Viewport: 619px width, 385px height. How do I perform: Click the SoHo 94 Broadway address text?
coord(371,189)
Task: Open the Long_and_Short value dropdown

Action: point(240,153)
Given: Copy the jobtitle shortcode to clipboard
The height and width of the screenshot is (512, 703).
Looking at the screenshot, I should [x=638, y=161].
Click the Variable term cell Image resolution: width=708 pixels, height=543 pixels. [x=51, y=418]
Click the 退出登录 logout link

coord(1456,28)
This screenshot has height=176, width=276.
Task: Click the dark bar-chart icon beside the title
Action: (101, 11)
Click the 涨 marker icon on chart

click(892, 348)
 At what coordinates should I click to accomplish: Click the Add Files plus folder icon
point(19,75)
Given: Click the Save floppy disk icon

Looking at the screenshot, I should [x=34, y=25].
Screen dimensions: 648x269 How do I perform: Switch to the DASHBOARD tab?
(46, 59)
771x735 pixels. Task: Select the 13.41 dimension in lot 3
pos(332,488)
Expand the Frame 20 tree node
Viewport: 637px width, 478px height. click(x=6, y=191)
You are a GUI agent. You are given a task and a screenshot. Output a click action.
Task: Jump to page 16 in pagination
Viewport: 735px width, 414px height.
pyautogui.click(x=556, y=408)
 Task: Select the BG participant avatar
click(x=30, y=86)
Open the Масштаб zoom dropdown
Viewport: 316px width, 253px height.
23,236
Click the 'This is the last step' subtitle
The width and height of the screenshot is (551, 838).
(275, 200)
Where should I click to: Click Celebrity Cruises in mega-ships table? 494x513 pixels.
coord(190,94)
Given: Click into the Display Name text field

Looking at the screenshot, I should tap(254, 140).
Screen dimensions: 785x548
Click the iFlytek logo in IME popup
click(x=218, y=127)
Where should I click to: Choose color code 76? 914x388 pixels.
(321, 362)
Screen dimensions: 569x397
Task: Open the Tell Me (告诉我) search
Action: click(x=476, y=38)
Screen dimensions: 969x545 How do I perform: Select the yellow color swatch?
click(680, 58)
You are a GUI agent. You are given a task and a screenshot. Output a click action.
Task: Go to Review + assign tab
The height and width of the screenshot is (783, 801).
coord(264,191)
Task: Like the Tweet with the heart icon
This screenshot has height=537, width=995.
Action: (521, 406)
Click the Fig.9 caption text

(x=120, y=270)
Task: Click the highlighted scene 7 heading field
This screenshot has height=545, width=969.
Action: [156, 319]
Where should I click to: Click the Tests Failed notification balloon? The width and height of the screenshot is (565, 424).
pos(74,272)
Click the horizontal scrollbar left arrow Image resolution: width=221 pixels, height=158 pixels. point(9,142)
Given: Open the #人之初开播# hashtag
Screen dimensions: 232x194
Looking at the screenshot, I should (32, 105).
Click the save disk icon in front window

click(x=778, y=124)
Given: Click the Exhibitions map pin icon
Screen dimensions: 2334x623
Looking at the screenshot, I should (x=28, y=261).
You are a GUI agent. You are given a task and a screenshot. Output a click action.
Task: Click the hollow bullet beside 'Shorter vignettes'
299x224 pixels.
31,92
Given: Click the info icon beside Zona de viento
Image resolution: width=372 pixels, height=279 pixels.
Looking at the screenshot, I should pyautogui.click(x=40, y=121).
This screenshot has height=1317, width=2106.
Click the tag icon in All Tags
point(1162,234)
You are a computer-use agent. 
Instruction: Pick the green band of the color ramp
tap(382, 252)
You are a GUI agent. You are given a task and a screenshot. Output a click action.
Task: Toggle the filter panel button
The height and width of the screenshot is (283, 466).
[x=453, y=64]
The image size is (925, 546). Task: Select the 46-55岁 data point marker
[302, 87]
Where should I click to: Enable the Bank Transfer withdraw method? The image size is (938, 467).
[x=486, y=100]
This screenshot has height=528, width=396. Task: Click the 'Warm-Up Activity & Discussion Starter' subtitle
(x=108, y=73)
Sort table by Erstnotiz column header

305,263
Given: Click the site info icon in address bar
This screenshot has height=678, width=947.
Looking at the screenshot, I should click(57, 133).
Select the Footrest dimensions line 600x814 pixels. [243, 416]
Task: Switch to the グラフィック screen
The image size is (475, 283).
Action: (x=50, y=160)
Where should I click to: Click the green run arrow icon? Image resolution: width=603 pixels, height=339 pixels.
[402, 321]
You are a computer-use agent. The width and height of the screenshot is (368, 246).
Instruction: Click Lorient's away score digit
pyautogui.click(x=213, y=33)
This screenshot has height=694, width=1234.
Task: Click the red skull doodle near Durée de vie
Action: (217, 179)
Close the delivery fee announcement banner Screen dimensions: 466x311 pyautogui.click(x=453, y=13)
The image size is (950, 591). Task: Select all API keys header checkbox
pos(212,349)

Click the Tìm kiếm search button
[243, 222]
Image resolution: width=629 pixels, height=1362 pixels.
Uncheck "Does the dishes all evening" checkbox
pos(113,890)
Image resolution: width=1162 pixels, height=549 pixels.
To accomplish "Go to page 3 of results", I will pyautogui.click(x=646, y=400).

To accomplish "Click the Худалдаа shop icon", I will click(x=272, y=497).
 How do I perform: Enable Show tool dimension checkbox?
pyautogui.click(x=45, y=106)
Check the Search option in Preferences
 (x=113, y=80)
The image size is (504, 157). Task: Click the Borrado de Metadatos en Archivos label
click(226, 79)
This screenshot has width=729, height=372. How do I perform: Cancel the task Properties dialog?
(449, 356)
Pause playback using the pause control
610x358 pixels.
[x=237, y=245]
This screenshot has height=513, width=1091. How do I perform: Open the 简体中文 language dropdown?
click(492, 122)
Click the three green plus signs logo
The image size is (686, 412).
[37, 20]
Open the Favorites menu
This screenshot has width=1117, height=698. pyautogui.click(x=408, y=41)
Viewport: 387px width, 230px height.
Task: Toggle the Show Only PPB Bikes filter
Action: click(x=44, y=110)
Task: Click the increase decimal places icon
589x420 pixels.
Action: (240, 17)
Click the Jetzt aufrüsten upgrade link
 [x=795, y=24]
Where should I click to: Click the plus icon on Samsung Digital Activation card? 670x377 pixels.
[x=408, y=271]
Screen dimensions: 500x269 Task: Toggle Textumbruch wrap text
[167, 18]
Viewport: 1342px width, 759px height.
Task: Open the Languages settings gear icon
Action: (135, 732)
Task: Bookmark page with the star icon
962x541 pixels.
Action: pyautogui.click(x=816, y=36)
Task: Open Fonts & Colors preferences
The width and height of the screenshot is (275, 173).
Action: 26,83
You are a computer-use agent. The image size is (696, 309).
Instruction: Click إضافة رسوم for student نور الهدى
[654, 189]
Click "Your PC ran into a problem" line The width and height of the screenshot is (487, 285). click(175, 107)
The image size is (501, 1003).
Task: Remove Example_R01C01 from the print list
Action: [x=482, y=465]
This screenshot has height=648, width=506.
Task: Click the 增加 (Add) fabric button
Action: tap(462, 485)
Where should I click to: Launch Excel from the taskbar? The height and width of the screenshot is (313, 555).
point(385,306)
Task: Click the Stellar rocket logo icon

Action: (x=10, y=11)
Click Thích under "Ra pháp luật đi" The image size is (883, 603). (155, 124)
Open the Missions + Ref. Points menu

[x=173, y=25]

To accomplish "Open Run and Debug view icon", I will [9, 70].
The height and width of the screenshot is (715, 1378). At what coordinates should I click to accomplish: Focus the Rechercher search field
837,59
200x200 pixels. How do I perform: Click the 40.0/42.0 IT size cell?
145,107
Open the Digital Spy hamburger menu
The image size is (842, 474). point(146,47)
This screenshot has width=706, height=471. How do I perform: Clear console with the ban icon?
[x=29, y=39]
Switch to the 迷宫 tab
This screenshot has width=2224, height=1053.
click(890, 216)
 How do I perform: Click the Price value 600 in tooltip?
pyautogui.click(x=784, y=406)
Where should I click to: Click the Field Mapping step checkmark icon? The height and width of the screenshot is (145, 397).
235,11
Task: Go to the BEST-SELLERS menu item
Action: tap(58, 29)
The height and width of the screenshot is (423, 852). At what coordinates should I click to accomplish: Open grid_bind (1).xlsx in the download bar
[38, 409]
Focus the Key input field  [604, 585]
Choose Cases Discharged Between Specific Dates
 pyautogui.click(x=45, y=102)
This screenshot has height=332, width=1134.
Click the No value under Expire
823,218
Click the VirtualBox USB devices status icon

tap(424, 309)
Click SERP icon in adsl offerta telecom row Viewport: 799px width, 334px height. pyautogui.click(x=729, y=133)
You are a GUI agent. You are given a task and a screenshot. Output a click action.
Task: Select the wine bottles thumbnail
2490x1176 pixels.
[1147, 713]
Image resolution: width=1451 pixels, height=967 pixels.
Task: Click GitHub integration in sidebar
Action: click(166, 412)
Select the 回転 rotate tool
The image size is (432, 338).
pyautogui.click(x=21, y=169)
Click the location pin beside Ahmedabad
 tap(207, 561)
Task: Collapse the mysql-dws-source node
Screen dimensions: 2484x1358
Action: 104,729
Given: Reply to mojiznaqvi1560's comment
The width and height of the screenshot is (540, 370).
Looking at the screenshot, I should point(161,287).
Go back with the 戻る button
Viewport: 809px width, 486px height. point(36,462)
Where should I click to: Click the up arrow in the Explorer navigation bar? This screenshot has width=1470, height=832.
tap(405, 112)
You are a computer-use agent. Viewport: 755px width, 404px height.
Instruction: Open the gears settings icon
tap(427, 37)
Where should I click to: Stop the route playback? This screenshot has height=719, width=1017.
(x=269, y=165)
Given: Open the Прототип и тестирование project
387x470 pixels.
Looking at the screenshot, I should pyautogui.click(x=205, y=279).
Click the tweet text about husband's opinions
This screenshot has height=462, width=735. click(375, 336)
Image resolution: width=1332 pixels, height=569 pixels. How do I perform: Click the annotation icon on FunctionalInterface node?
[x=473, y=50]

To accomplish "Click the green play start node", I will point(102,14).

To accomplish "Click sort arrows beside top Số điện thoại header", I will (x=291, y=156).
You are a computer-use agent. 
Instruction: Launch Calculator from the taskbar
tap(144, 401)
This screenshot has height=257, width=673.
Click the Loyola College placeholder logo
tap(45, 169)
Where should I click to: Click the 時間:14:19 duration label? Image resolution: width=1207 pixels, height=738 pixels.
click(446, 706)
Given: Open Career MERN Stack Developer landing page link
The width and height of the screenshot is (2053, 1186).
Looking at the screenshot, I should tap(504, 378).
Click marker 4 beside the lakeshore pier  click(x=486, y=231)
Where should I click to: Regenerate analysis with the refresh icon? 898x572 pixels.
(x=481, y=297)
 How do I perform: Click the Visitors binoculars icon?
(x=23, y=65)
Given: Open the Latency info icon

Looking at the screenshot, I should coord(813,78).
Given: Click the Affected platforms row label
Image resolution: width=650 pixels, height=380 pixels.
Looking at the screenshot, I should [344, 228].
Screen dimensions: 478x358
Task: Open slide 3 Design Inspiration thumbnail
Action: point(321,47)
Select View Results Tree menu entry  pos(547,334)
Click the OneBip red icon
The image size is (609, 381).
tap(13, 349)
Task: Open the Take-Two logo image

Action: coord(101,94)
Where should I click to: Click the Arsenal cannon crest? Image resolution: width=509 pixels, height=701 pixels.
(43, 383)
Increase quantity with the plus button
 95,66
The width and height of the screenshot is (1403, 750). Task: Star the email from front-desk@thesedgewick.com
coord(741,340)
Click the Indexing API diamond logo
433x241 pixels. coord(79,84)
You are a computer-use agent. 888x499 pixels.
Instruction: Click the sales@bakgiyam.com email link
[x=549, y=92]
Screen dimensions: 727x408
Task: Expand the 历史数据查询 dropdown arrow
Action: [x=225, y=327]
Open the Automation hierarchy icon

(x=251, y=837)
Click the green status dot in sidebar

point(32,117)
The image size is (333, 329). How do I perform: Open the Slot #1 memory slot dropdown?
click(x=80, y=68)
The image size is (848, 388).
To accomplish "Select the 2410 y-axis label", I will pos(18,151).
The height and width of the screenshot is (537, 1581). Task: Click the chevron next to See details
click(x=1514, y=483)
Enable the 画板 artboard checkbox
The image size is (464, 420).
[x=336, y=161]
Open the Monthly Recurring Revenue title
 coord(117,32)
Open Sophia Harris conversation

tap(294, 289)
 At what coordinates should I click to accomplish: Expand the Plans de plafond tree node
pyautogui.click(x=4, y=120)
——————
■ **What to do**: Print the lines of the listing above from the line containing "Where should I click to: Click the Field" through the line containing "Action: tap(58, 29)", inclusive, reproducing them verbatim.

■ **Task response**:
Where should I click to: Click the Field Mapping step checkmark icon? The height and width of the screenshot is (145, 397).
235,11
Task: Go to the BEST-SELLERS menu item
Action: tap(58, 29)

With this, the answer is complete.